I NEVER thought I would end up feeling nostalgic for the days of John Major.

The former Prime Minister came back into my consciousness last week when he appeared at the Leveson Inquiry to reminisce about his dealings with the media during his seven years in Downing Street.

Younger readers may not have heard of the now-knighted Sir John, who led the country from 1990 until 1997.

After a decent first few years in charge, which included a surprise general election win, his fortunes nose-dived when Britain was forced out of the Exchange Rate Mechanism on what became known as Black Wednesday.

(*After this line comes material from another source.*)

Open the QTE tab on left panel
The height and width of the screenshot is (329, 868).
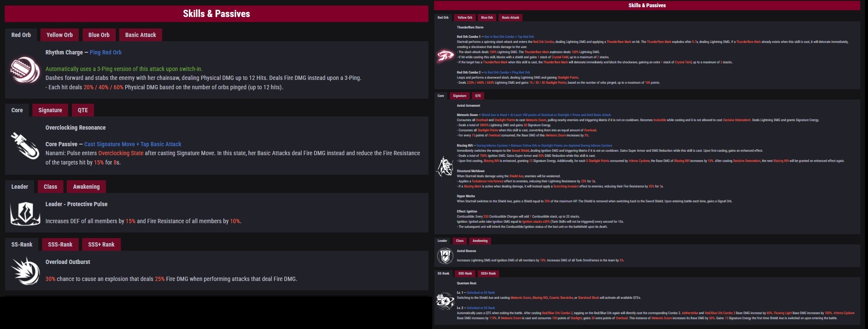[x=83, y=110]
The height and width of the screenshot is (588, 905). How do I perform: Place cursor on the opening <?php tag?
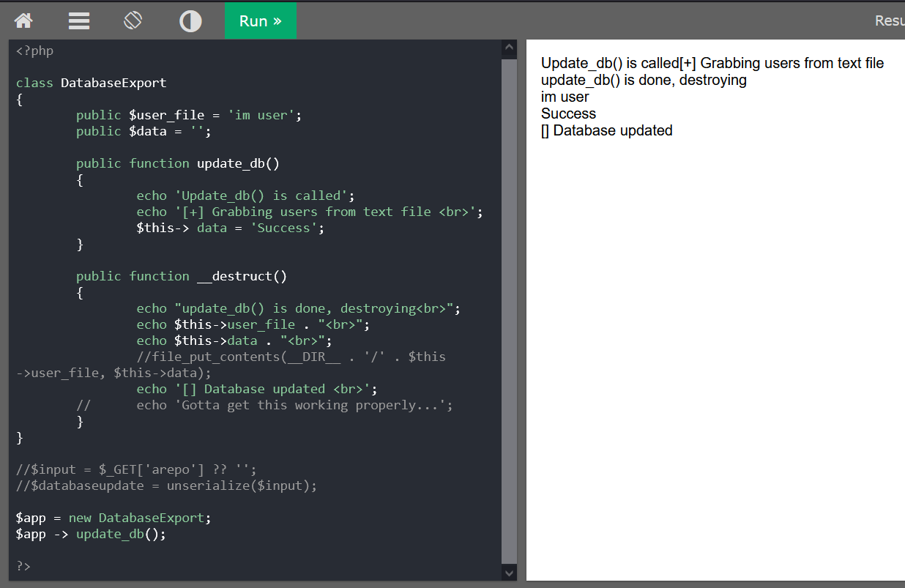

For the next five years the Conservatives showed an amazing ability to generate negative headlines, whether through back-stabbing backbenchers or ministers who misplaced their trousers in situations which they couldn’t quite explain.

By the end Sir John, having been booted around by the press for half a decade, was more a figure of pity than anything else.

And yet, to see him at Leveson last week explaining why it was “undignified” for a Prime Minister to court the press, I began feeling almost nostalgic for this more innocent time.

Amazingly, Sir John managed to meet Rupert Murdoch just three times during his seven years in office. The final occasion, he told the inquiry, came in February 1997 when the Australian mogul had demanded that the Prime Minister turn against Europe.

The centrist Tory refused and the Sun soon set on him.

Three months later Sir John was gone, swept from office by one of the biggest landslides in British history.

But his appearance at Leveson raises the intriguing question: Is the man who brought us the traffic cone hotline actually the most popular living former Prime Minister?

Margaret Thatcher is adored by the right but detested by the left for a long list of reasons, chief among them the miners’ strike.

Tony Blair is loved by no-one, as far as I can tell. Left-wingers hate him for Iraq, right-wingers despise him for stealing their clothes and wearing them with more style than they could ever manage.

Gordon Brown is loathed – a little unfairly in my view – for the deficit he ran up during his three years in charge.

But very few people hate Sir John. He’s the only one of the four living ex-Prime Ministers who could walk into a pub in Huddersfield and have a fair chance of supping a quiet pint without being hectored by an angry punter.

He was a failure as a Prime Minister. But he’s pretty good at being an ex-Prime Minister.